= EXERCISE GOAL =
Turn the records below into a numbered list, omitting any blank lines and leaving out the pictures.

= RECORDED INFORMATION =
+ + + +

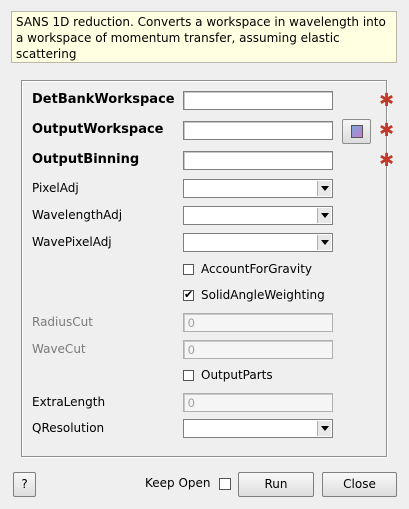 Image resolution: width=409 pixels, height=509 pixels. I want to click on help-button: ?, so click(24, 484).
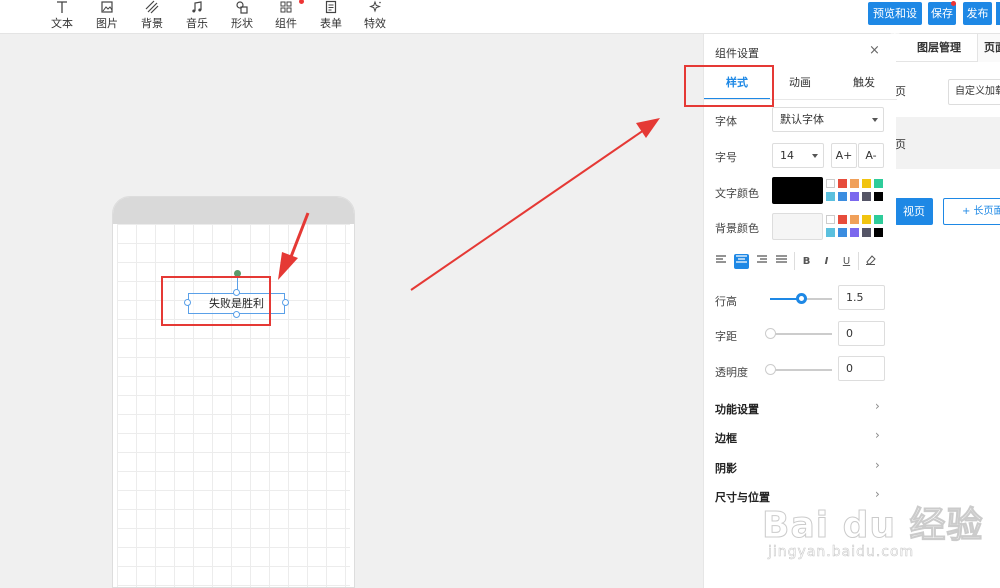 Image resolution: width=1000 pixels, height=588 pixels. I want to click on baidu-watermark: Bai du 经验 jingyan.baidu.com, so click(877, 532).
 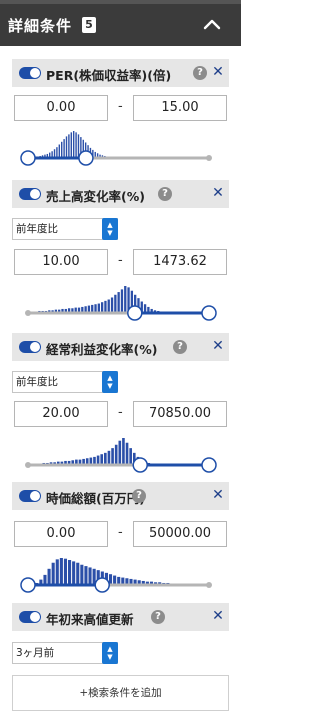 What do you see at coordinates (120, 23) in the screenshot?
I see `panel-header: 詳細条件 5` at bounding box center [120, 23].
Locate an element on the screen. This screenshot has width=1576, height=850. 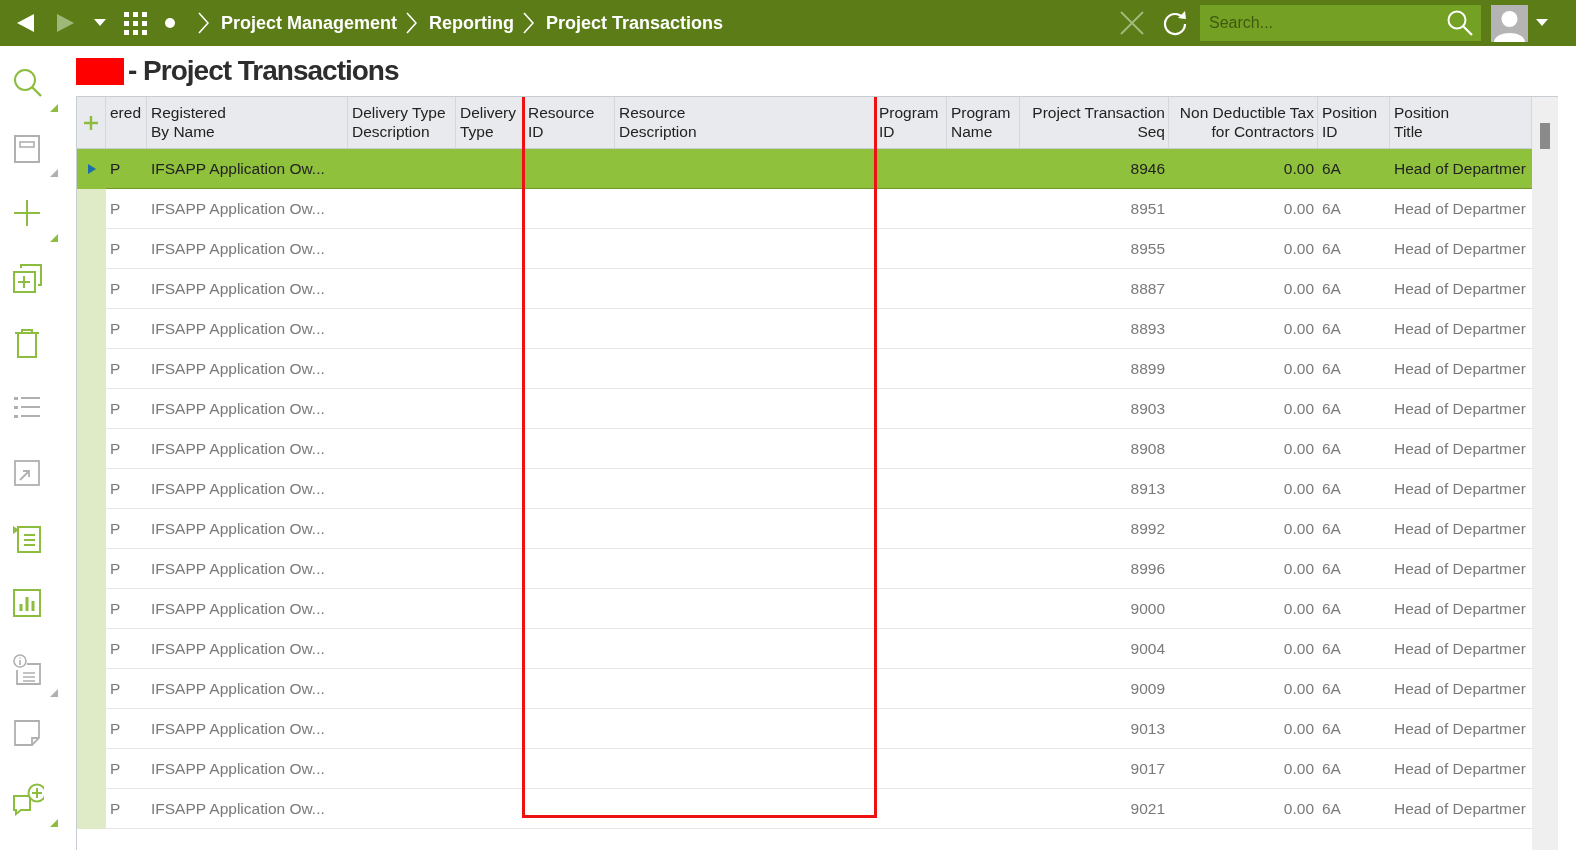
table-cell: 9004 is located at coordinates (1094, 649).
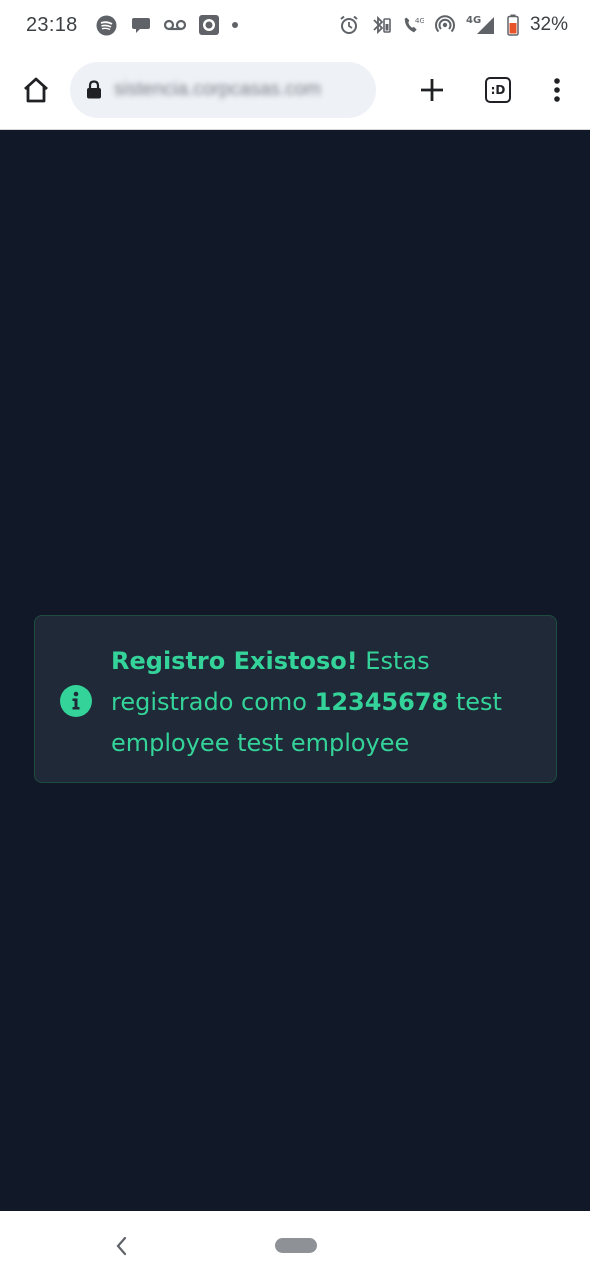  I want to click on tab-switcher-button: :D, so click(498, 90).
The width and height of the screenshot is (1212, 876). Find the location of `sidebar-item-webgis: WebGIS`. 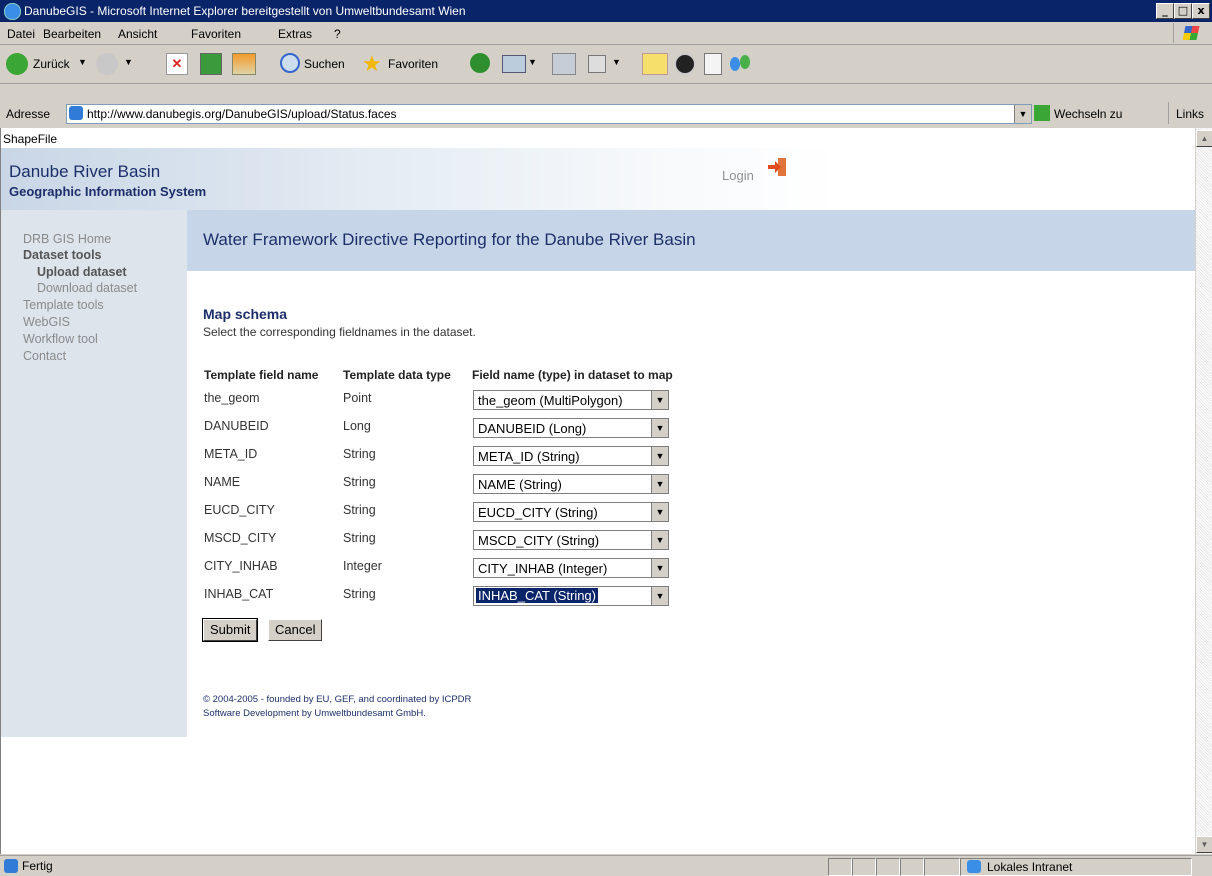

+ + + +

= WRITTEN REPLY =
1.  Image resolution: width=409 pixels, height=509 pixels. I want to click on help-button: ?, so click(24, 484).
2.  Image resolution: width=1000 pixels, height=588 pixels. I want to click on baidu-watermark: Bai du 经验 jingyan.baidu.com, so click(877, 532).
3.   What do you see at coordinates (120, 23) in the screenshot?
4. I see `panel-header: 詳細条件 5` at bounding box center [120, 23].
5. Locate an element on the screen. This screenshot has width=1576, height=850. 
6. table-cell: 9004 is located at coordinates (1094, 649).
7.   I want to click on tab-switcher-button: :D, so click(498, 90).
8. The width and height of the screenshot is (1212, 876). Find the location of `sidebar-item-webgis: WebGIS`. 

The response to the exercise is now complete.